The Boston Red Sox might be out of playoff contention, but they haven’t stopped using these games to improve the team.

That’s why Jackie Bradley Jr. is no longer in Boston. He’s in Pawtucket now, trying to get his swing together. A swing that has failed him most of this season.

The timing of his demotion Monday might seem strange. Bradley had two hits in Sunday’s game against the Houston Astros. This is a move that had been in the works for a while, one that was made with the intent of getting Bradley back to being a productive member of the lineup in September.

“This move has been talked about for a while now,” said Manager John Farrell, who said it was made so Bradley could work on adjustments the Sox have asked him to make at the plate.

Taking Bradley’s spot in center field Monday night was Mookie Betts, back after hitting .346 in the minors this season. Betts has shown the improvements the Sox hope to see in Bradley before too long.

In addition, Betts has improved dramatically in the field.

“We’ve seen more range, more efficiency in the routes, he’s been much better going back on balls,” said Farrell.

This is what happens when a team relies heavily on young players. You get days like Sunday when Xander Bogaerts threw a ball before tagging the bag, which cost the Sox a double play and led to a six-run second inning for Houston.

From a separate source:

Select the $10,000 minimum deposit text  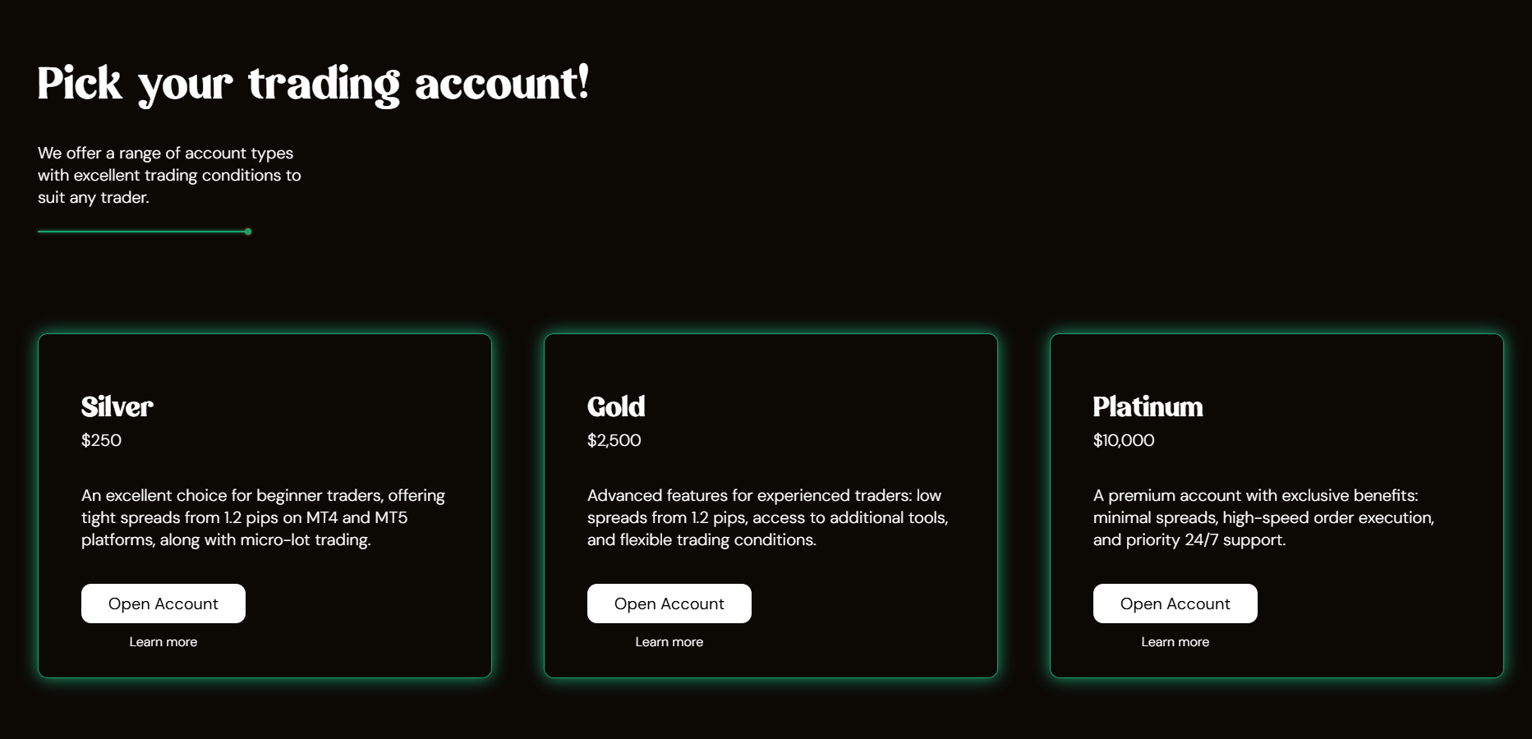1123,441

Young talent can dazzle. It can also frustrate. Bradley has done both this season, wowing us with his glove but disappointing with his bat. His offense just isn’t major league ready. So he’s back in the minors.

Farrell was quick to point out that Bradley’s work ethic has been consistent and that they still believe in him. They’ll watch if that work ethic survives the demotion to Triple-A.

Now, Bradley has to prove he’s part of Boston’s future. That process begins with three weeks of at-bats with the PawSox and an attempt to correct a swing that had gotten too long, too easy to pitch to.

And Betts, who blew through Portland before lighting it up in Pawtucket, gets his moment to shine.

We’ve seen young pitchers trying to make the most of their opportunities with the Sox. Those auditions continue. Now the lineup has come into focus. This team expects to compete in 2015. The young players on the roster are competing for a spot on that team.

Tom Caron is the studio host for Red Sox broadcasts on NESN. His column appears in the Portland Press Herald on Tuesdays.